The group posted photos of Vizguerra, a mother of four, standing with her daughter, son-in-law and grandson outside the center’s gate in Aurora, Colorado.

Vizguerra gained prominence After taking refuge in churches in Colorado to avoid deportation during the first Trump administration. Time magazine named her one of the most influential people in the world in 2017. She was arrested Earlier this year in the parking lot of the Denver-area Target store where she worked.

The Department of Homeland Security said in a statement Tuesday that Vizguerra received “due process” and that she will continue to do her job.

“We will find, arrest and deport illegal aliens regardless of whether they are this year’s featured figures,” she said.

Vizguerra, who came to Colorado in 1997 from Mexico City, has been fighting deportation since 2009 after she was stopped in suburban Denver and discovered she had a fake Social Security card bearing her name and date of birth but someone else’s actual number, according to a 2019 lawsuit she filed against U.S. Immigration and Customs Enforcement. Vizguerra did not know the number belonged to someone else at the time, the suit said.

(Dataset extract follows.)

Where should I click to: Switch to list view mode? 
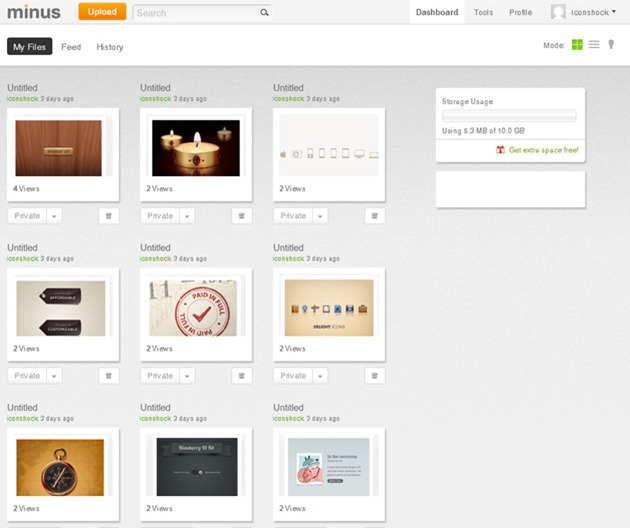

Vizguerra’s lawyers said ICE was trying to deport her based on an order that was never valid. She appealed her detention In federal court.

A federal judge recently ordered an immigration court hearing to determine whether Vizguera should continue to be detained in a suburban Denver detention facility while her case is pending.

Vizguerra thanked her attorneys, who mostly worked on her case pro bono, in a statement released by the American Friends Service Committee.

“They realize this issue is bigger than me,” she said. “This fight is about the constitutional rights we all share, and the human rights and dignity of all people.”